Anthropologists have found evidence that during preindustrial Europe, bi-modal sleeping was considered the norm. Sleep onset was determined not by a set bedtime, but by whether there were things to do.

Historian A. Roger Ekirch's book At Day's Close: Night in Times Past describes how households at this time retired a couple of hours after dusk, woke a few hours later for one to two hours, and then had a second sleep until dawn.

During this waking period, people would relax, ponder their dreams, or have sex. Some would engage in activities like sewing, chopping wood, or reading, relying on the light of the moon or oil lamps.

Ekirch found references to the first and second sleep started to disappear during the late 17th century. This is thought to have started in the upper classes in Northern Europe and filtered down to the rest of Western society over the next 200 years.

Interestingly, the appearance of sleep maintenance insomnia in the literature in the late 19th century coincides with the period where accounts of split sleep start to disappear.
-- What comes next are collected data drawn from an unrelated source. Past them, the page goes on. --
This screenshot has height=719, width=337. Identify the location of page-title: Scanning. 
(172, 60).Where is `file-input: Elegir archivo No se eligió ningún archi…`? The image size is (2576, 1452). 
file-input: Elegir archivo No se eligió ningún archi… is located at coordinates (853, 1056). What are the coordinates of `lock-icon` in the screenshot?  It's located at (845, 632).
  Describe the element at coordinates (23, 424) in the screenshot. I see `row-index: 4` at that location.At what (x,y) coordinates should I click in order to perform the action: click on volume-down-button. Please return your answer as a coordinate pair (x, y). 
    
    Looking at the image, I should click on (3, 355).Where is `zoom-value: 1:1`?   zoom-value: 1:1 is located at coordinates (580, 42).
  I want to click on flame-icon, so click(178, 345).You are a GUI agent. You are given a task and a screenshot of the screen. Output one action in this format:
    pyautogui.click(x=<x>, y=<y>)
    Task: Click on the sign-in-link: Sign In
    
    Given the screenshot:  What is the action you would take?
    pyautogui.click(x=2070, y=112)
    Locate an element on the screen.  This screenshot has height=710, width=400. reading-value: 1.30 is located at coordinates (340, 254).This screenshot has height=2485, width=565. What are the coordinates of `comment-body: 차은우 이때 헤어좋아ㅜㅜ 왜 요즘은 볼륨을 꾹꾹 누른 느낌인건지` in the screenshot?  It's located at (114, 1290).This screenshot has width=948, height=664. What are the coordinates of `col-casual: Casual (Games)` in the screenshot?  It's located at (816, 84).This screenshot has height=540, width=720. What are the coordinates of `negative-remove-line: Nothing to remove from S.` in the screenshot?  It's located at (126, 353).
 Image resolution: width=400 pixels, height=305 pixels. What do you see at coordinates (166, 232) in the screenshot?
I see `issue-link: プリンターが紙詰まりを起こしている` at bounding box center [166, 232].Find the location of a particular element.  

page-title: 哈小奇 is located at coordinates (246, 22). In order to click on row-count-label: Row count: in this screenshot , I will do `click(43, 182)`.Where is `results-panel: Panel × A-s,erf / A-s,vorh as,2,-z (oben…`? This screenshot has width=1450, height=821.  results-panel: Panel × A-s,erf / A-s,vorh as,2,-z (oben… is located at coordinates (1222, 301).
Thus, modern society may place unnecessary pressure on individuals that they must obtain a night of continuous consolidated sleep every night, adding to the anxiety about sleep and perpetuating the problem.

Humans Used to Sleep in Two Shifts, And Maybe We Should Do It Again : ScienceAlert

So, it wouldn't be unreasonable to send Cosette to bed at 6 pm if the adults themselves were going at 8 pm, after a couple of hours of tidying, talking, praying, etc.

The key to look for is "biphasic sleep".